Um conto de Gustavo Maia Gomes

Domador de animais ferozes há
trinta e cinco anos, Antonio Severiano ficou sabendo que ia ser mandado embora.
E que os seus leões seriam abandonados próximos a um culto religioso, onde
havia carne macia em abundância. Nada disso tinha a ver com a globalização.
Apenas, o dono do circo perdera a paciência. Alimentar as feras custava caro e
ninguém mais queria saber de leões e domadores.
Antonio ficou devastado, porém
não surpreso. Sabia que o público se desinteressara de seu espetáculo. Tinha reagido,
inventando novos quadros. Uma, duas, cinco vezes, sem nenhum resultado; seis,
sete, dez outras, e nada. Em desespero, decidira superar seus limites: desde há
um mês, enquanto os tambores rufavam, ele punha sua cabeça dentro da boca de
Espartaco, o maior dos oito leões. Era uma temeridade, mas, fazer o quê? Mesmo
assim, a platéia se manteve indiferente. O patrão percebeu e tomou sua decisão.
Antonio viu o mundo desmoronar. Vivia daquilo. Pediu clemência.
Não adiantou. E, assim, neste
seu último dia no emprego, ele está ali, enfrentando as feras. O número chega
ao clímax: sob o rufar dos tambores, Antonio Severiano põe a cabeça na boca de Espartaco.
Ato contínuo, num gesto súbito e inapelável, o leão trinca os dentes,
decapitando o domador.
No instante seguinte, o Antonio
sem cabeça se põe a dar voltas frenéticas pelo picadeiro, jorrando sangue em
grandes golfadas. Espartaco abre a boca e cospe o pedaço de gente que quase
engolira. De uma pessoa, o domador se transforma em duas: o tronco com as pernas
e os braços, que sai correndo em círculos feito louco, tingindo o circo de
vermelho; e a cabeça, que fica plantada no chão, os olhos esbugalhados
observando a cena.
E então o público entende que
aquilo tudo faz parte do show e começa a aplaudir vibrantemente. Gritos de viva
ecoam sob a lona, em um delírio geral. Há uma atmosfera de entusiasmo. As crianças
estão empolgadas, pois são crianças; o vendedor de pipocas joga os saquinhos
para o ar, em puro deslumbramento; o dono do circo chora, de incontida alegria;
o domador decapitado gira a esmo pelo palco, como se fosse de felicidade.
Mais uns poucos segundos sob intensos aplausos
e o Antonio sem cabeça dá a sua última volta, antes de tombar para sempre, branco
como um giz, em estertores. A platéia se põe de pé, em uma ovação jamais vista.
Nos bastidores, trapezistas, macacos, palhaços e mágicos se cumprimentam
efusivamente. Trepados nas arquibancadas, meninos e meninas devoram as pipocas
caídas do céu, muitas delas pintadas de vermelho. Eufórico, o dono do circo entra
na jaula – com um pontapé, afasta do caminho a cabeça do domador – e abraça
Espartaco, de cuja boca ainda escorre um resto de sangue humano.
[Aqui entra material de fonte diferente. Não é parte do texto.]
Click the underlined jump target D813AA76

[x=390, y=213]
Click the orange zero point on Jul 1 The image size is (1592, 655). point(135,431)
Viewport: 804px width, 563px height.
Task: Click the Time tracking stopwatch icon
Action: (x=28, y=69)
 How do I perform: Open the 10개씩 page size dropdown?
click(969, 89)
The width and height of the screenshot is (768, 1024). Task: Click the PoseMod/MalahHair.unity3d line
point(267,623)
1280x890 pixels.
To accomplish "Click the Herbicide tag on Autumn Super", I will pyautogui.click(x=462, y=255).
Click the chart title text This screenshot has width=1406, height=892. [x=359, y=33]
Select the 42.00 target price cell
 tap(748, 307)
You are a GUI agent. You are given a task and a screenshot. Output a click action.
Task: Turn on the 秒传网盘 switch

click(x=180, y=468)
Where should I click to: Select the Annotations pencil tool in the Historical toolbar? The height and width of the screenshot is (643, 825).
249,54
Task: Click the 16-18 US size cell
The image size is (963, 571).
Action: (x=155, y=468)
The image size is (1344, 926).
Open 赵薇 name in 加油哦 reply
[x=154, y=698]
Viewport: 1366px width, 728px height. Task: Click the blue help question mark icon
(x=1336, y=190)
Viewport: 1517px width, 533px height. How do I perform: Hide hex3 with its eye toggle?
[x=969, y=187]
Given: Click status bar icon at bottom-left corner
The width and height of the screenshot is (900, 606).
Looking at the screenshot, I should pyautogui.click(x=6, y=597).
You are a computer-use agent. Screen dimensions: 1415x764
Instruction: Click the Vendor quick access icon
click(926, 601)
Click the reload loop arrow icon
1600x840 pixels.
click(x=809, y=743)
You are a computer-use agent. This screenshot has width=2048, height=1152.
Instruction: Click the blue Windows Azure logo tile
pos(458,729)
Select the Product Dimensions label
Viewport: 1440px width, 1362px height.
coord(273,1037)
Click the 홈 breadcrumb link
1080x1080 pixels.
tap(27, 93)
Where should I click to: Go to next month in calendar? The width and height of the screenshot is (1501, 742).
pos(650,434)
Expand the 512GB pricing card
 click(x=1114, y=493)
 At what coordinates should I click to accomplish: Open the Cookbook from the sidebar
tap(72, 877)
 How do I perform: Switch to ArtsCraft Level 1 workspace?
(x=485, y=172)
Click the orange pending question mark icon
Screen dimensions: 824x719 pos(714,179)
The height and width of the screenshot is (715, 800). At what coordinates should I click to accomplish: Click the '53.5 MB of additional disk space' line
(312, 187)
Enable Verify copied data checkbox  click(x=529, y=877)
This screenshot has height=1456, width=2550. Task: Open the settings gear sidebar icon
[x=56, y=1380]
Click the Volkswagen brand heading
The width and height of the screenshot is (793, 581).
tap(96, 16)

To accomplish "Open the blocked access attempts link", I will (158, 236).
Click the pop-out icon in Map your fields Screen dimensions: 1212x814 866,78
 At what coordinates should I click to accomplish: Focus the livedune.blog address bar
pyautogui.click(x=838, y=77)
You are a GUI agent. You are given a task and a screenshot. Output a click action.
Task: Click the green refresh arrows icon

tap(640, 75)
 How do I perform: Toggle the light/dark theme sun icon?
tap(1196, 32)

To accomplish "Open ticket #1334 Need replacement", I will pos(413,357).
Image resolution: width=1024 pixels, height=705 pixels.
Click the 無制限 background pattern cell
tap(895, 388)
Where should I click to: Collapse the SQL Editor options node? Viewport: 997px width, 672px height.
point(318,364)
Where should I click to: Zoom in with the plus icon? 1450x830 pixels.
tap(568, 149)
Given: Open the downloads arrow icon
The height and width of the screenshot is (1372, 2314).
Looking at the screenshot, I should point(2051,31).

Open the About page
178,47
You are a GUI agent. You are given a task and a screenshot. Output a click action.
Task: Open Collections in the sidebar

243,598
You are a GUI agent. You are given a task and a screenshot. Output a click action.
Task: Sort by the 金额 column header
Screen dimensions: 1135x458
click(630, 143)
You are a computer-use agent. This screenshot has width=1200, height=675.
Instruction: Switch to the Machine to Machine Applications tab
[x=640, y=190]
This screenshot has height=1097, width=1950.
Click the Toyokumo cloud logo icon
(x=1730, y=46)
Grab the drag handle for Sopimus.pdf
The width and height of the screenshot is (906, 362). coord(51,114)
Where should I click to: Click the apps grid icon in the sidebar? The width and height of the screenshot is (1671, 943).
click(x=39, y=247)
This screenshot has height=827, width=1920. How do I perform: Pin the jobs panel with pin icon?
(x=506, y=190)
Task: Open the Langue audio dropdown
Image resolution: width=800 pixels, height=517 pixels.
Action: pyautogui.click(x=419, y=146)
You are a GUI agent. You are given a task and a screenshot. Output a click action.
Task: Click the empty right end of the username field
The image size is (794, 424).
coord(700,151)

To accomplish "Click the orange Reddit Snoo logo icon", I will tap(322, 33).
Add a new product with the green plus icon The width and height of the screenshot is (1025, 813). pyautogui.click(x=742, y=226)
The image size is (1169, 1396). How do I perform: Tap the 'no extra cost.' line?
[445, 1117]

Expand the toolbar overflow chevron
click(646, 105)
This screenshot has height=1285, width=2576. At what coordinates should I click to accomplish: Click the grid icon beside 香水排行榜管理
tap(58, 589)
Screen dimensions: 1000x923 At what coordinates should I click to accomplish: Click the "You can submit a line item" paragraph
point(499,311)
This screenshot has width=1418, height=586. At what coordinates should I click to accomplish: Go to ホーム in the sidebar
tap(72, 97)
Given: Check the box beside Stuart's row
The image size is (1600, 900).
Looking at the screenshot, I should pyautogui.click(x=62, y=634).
No chão, agora toda melada de cocô, mas com os
olhos bem abertos e um sorriso vitorioso nos lábios, a cabeça de Antonio Severiano
somente tem tempo para os dois momentos de sua última reflexão:
– Por que não pensei nisso antes? Por que não
pensei nisso antes?
Publicado na revista Inteligência (Rio de Janeiro) n. 35, Dez 2006, como seção n. 2 de "Dez Contos com Descontos".